# [TASK OBJECTIVE]
Reproduce verbatim the data from the line containing "Important communiqué (Comunicado" through the final line of the data, inclusive, omitting the pictures from your answer.

= = = =

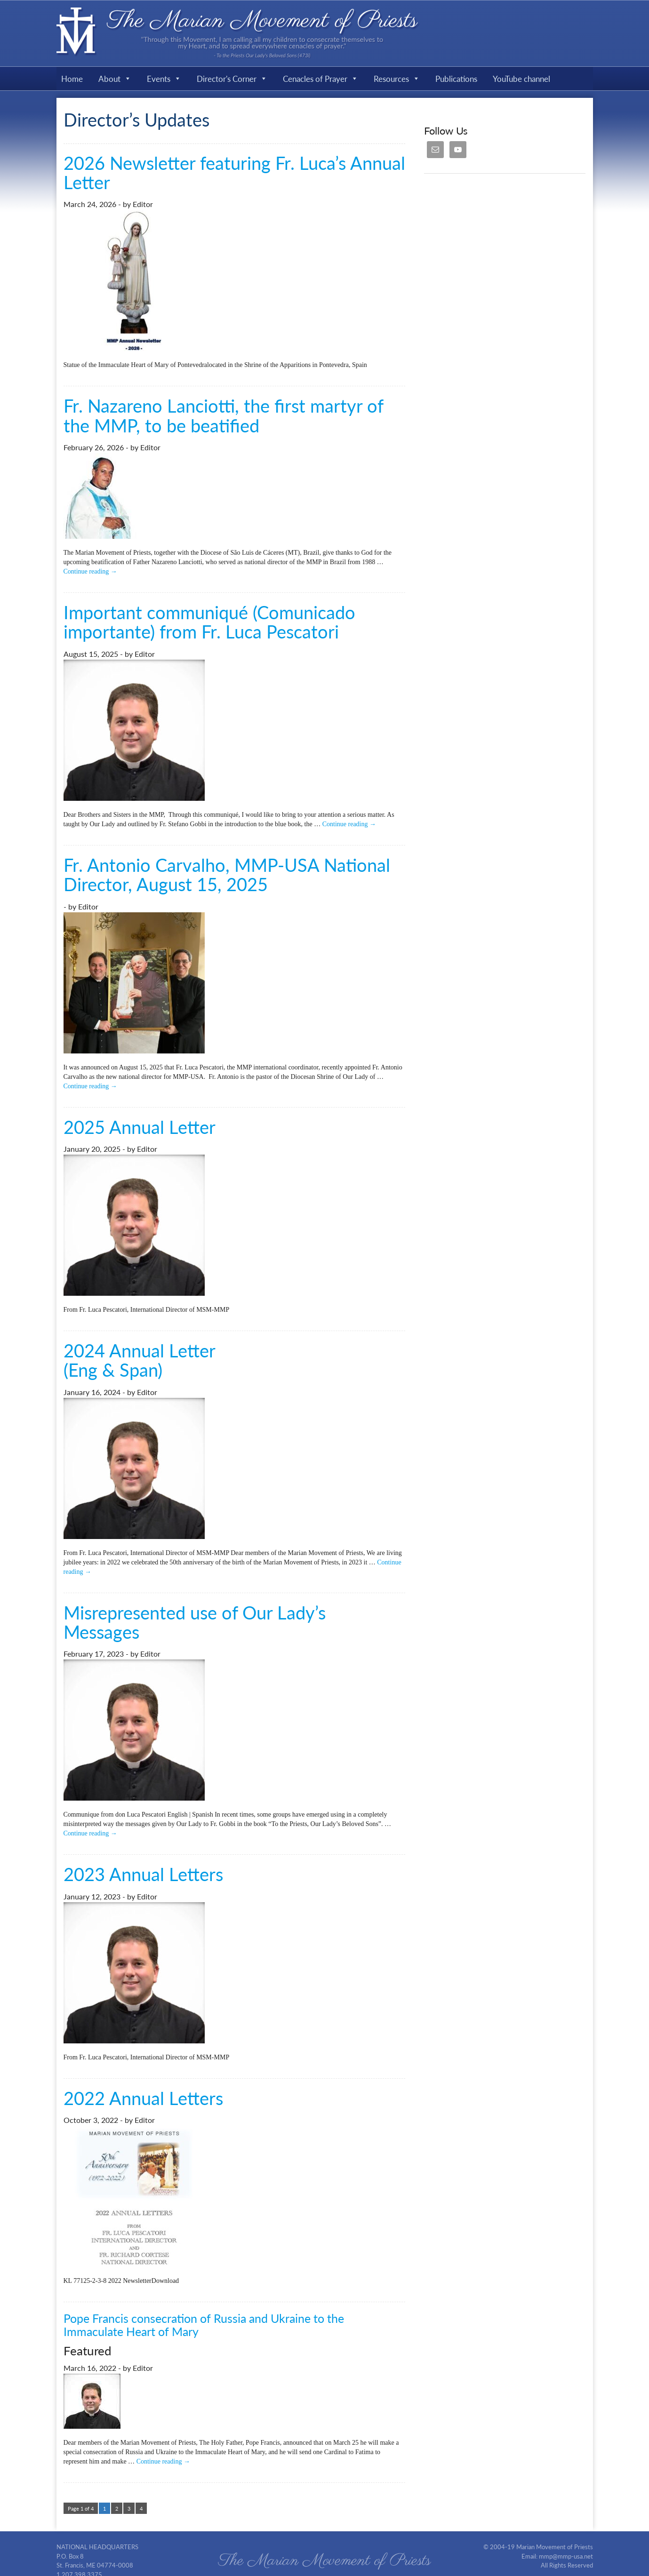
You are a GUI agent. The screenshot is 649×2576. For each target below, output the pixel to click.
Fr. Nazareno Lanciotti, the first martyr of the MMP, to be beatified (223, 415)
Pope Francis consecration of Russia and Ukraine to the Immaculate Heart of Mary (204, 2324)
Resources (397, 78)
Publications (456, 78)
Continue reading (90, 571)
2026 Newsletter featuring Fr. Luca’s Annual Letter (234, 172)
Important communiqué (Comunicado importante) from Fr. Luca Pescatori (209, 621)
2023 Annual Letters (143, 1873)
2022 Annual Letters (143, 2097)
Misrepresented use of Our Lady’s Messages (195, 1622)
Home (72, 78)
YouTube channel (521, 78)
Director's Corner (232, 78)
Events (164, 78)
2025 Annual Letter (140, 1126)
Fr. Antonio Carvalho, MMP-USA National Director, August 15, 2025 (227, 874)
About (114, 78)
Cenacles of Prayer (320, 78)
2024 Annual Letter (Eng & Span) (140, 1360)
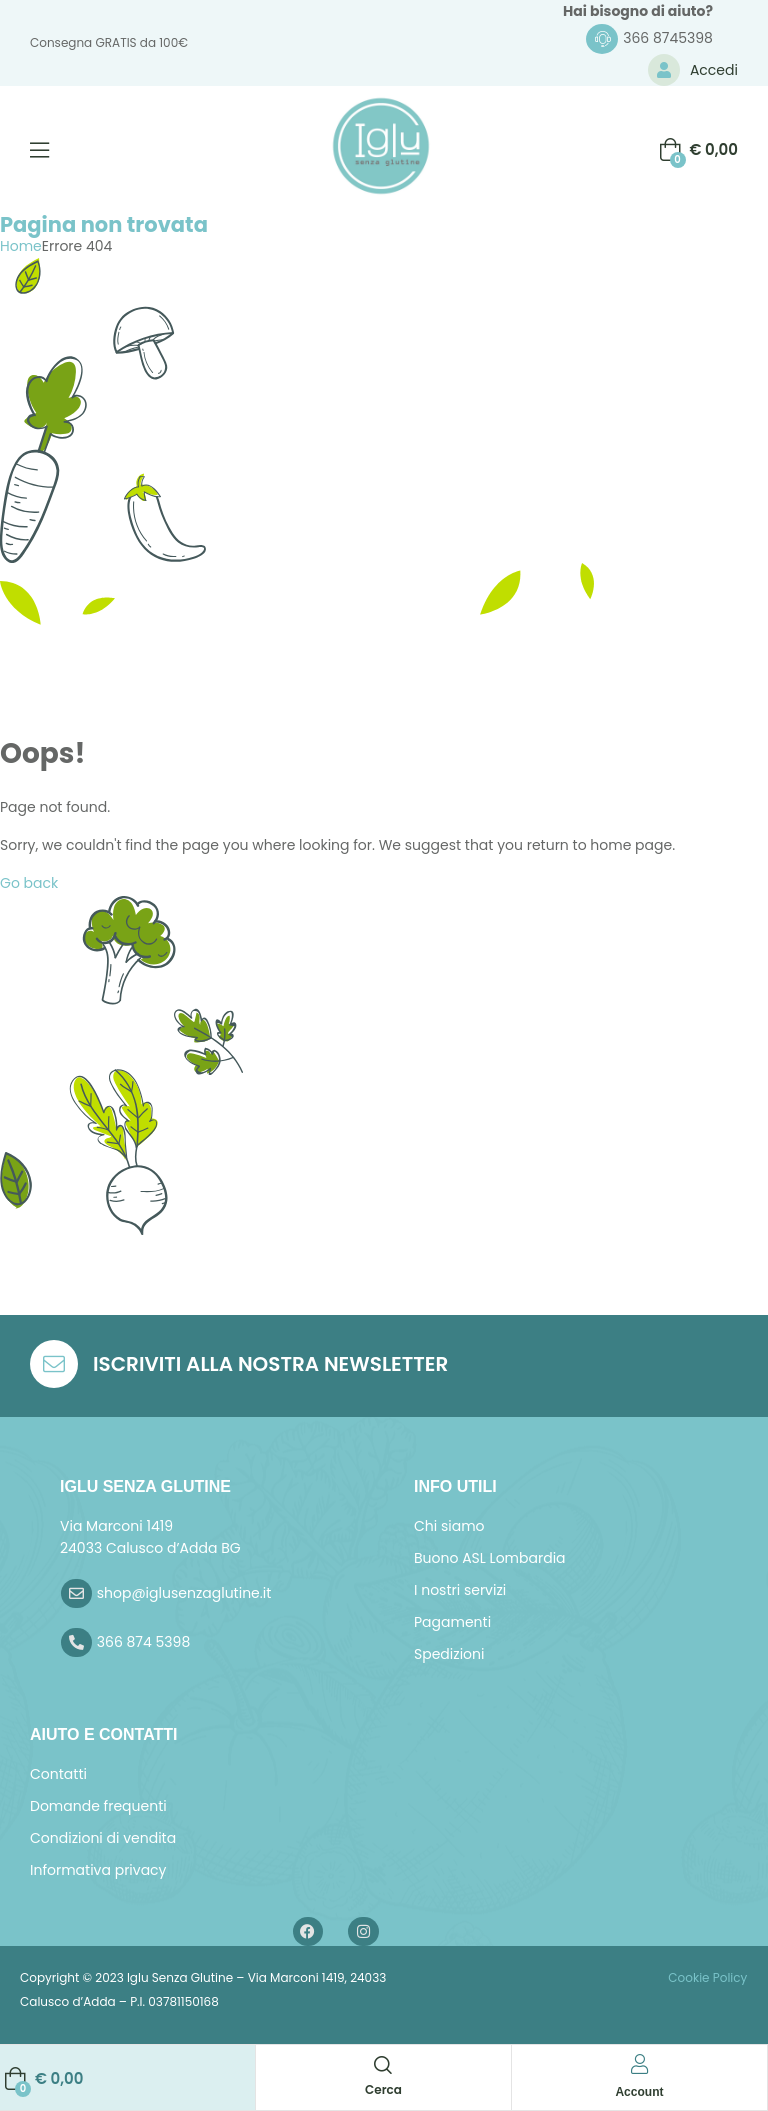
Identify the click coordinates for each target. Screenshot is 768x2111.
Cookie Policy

= = = =

# [OUTPUT FOR THIS EXERCISE]
Important communiqué (Comunicado importante) from Fr. Luca Pescatori (209, 621)
2023 Annual Letters (143, 1873)
2022 Annual Letters (143, 2097)
Misrepresented use of Our Lady’s Messages (195, 1622)
Home (72, 78)
YouTube channel (521, 78)
Director's Corner (232, 78)
Events (164, 78)
2025 Annual Letter (140, 1126)
Fr. Antonio Carvalho, MMP-USA National Director, August 15, 2025 (227, 874)
About (114, 78)
Cenacles of Prayer (320, 78)
2024 Annual Letter (Eng & Span) (140, 1360)
Identify the click coordinates for each target. Screenshot is 768x2111.
Cookie Policy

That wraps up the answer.